With support from Arts Council England, Heritage Lottery Fund, Salford City Council, Est. 1761, Community Fund, The Lowry, Worsley Rotary Club, and Superbia at Manchester Pride, the artists are collaborating with over 30 community groups and hundreds of people to stage Precarious Carnaval. The incredible piece of site-specific theatre will be a celebration of community connected by one very important canal. It will be joyous and jagged, perfectly precarious as we wonder: where are we heading?
One canal. Three days. Five miles. What could possibly go wrong?
Part-party, part-procession, part-performance extravaganza: Precarious Carnaval will be an unforgettable journey which will see a confetti of performances, roaming scenes and strange spectacles as well as sculptures, installations and street parties, staged in three acts and sited along the canal from Boothstown to Barton. Members of the public will be invited to walk the route, watch, take part and explore from Friday 5th to Sunday 7th July 2019.
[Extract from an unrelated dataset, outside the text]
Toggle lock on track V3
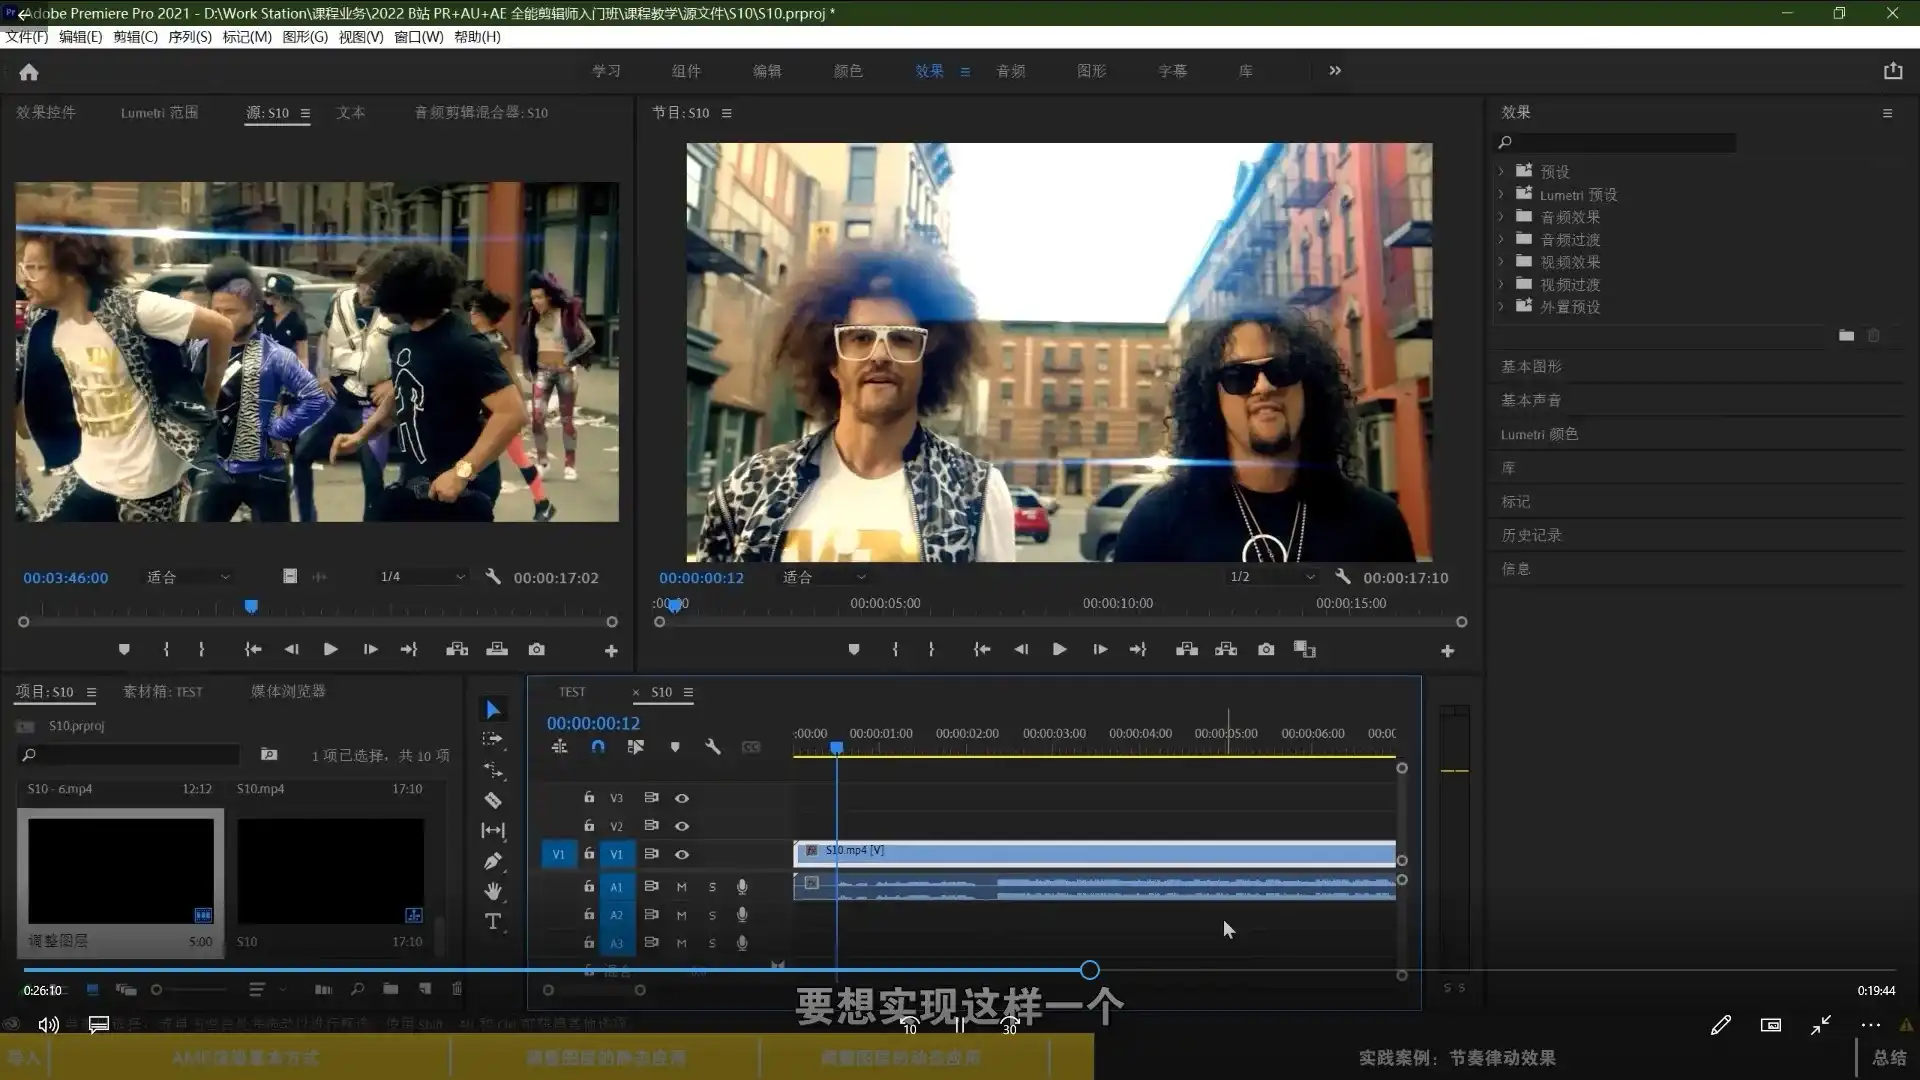This screenshot has width=1920, height=1080. [589, 797]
From the past, present and future of England's first canal, Precarious Carnaval is divided into three epic acts that will tip the world on its head, taking audiences on a journey through time from 1761 to 2061 to make sense of now in 2019; from 8pm-9pm on Friday 5th July members of the public are invited to Act I, that will include a sunset procession along the canal. On Saturday 6th July Act II, the walking adventure from Boothstown Marina to Worsley’s Humpback Bridge will feature more than one big bang, and the joyous grand finale in Act III will take place from Patricroft Recreation Ground to the lighthouse in Monton on Sunday 7th July. Expect riots, revolutions and a shower of colourful get-togethers in a carnaval where nothing is as it seems. BOOKING NOT REQUIRED: On Saturday and Sunday performance walks will start every ten-minutes from 2pm, with the walk taking roughly 1-hour. The event will close at 5pm. The whole weekend is absolutely free.
Artist Lowri Evans says “It will be dark as well as colourful to reflect the complicated legacy of the industrial revolution that exploded right here from a mine in Salford. We’re using Brazilian Carnaval, where the world tips upside down for one day, to celebrate and question what’s going on.
“We can’t ignore and are curious about what it means to work in a coal mine when there’s a global warming crisis; what it means to work with over 30 community groups and hundreds of volunteers when the UK feels so divided; and what it means to work with artists and carnaval from Brazil when there is a fascist president in power who is dismantling culture and violating human rights.”